What is needed. Go through the listing and pick out each line with the word "agent" in it.

Information shown.
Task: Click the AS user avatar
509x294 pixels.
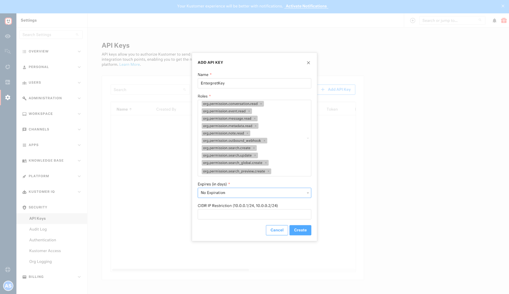Action: [x=8, y=286]
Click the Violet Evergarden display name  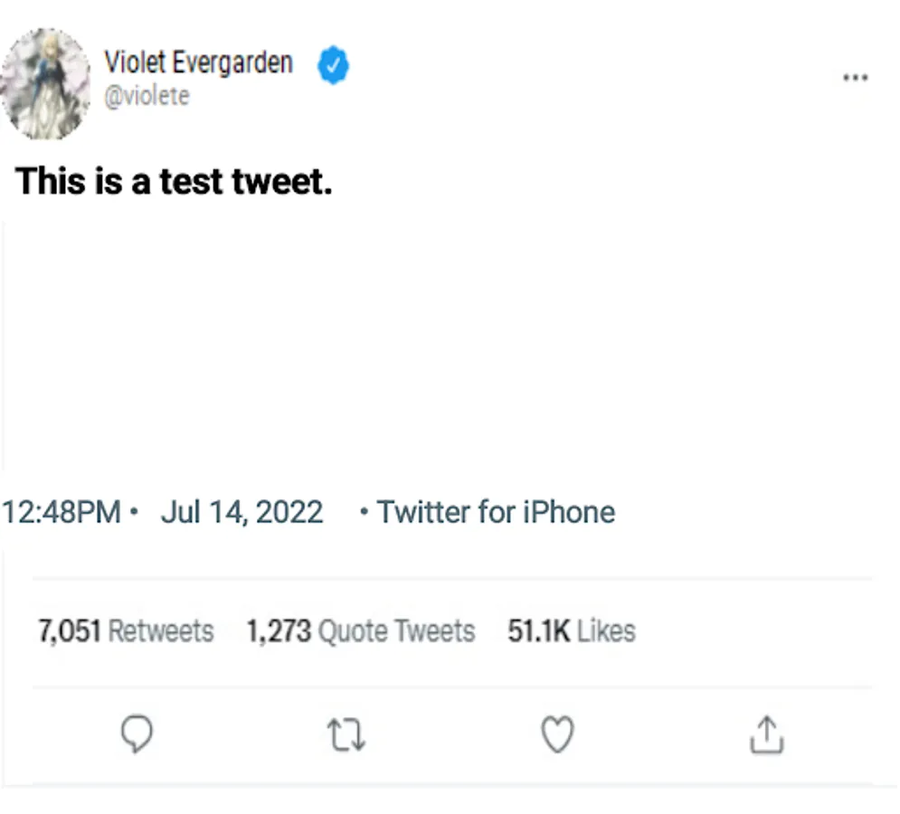click(x=198, y=63)
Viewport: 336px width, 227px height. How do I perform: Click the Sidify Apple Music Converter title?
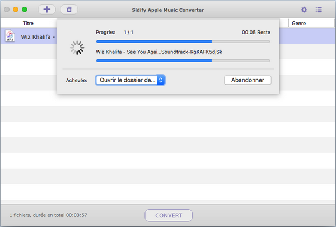click(x=169, y=10)
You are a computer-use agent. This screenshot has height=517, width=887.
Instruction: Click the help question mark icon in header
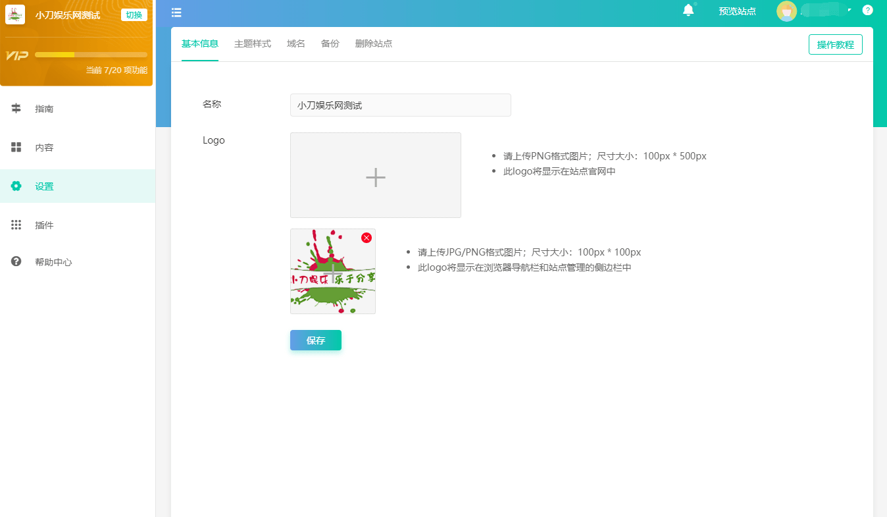(x=867, y=11)
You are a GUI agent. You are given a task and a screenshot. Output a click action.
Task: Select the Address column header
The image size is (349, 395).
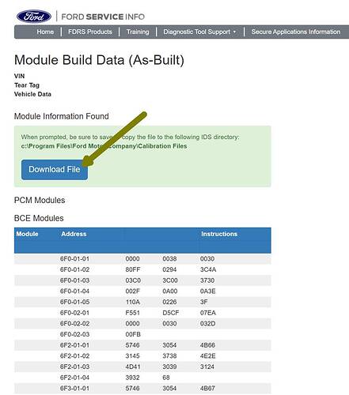(74, 234)
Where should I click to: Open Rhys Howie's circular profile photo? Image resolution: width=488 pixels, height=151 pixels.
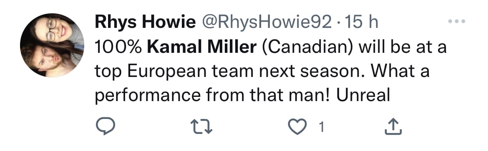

Output for this exercise.
You are a computer-use agent. This screenshot has height=517, width=887.
You are a GUI agent. You are given a task and a screenshot. Output a click action.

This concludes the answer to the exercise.